BOPTN adalah Bantuan Operasional Perguruan Tinggi Negeri. BOPTN merupakan bantuan dana untuk memfasilitasi dosen dan guru besar dalam penelitiannya. Dengan kata lain, para intelektual dimudahkan dalam hal birokrasi, yang selama ini sering dikeluhkan.
Peraturan terbaru yang dikeluarkan oleh Permenristekdikti tahun 2017 satu sisi ingin mendorong untuk tetap berkarya. Sisi lain, secara tidak langsung menjadi ancaman bagi para dosen dan peneliti.

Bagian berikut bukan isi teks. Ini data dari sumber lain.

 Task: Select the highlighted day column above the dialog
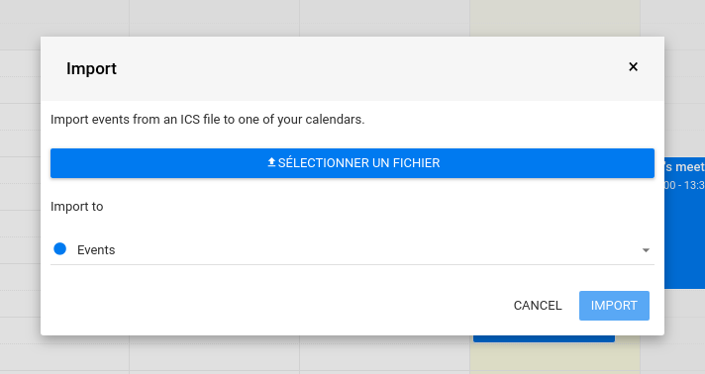click(x=554, y=18)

Karena, apabila mereka tidak berkarya dalam kurun waktu setahun, maka tunjangan yang telah diberikan akan dicabut.
Menteri Ristek Dikti, M. Nasir menyebutkan syarat memperoleh tunjangan profesi bagi lector kepala, asisten ahli, professor dan lektor mewajibkan menerbitkan minimal tiga karya, selama tiga tahun, yang diterbitkan di jurnal nasional yang terakreditasi. Satu karya ilmiah yang dipublikasikan ke jurnal internasional. Lebih jelasnya, berikut tabel syarat memperoleh tunjangan berdasarkan tingkatan jabatan.
Tabel Tunjangan Lektor Kepala dan Profesor
Diterbitkannya Permenristekdikti No. 20 Tahun 2017 tidak disetujui begitu saja oleh para dosen. Ada sekitar 11 forum senat akademik meminta untuk dilakukan evaluasi tunjangan kehormatan profesor.

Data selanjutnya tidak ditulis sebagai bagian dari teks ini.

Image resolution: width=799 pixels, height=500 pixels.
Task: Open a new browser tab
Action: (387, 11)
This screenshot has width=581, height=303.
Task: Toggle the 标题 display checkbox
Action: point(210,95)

Di mana, forum yang terlibat adalah Perguruan Tinggi Negeri Badan Hukum (PTN-BH). Adapun pengajuan yang diusulkan, yaitu evaluasi dilakukan setiap lima tahun, dan tetap memperhitungkan karya ilmiah yang sudah dipublikasi sejak tahun 2013.
Salah satunya usulan dari Prof. Dr. Indratmo Soekarno, selaku Ketua forum Senat Akademik PTN-BH. Yang mengusulkan penghapusan syarat bagi lector kepala, perihal kewajiban menerbitkan karya ilmiah ke jurnal Nasional yang terakreditasi dan jurnal Internasional.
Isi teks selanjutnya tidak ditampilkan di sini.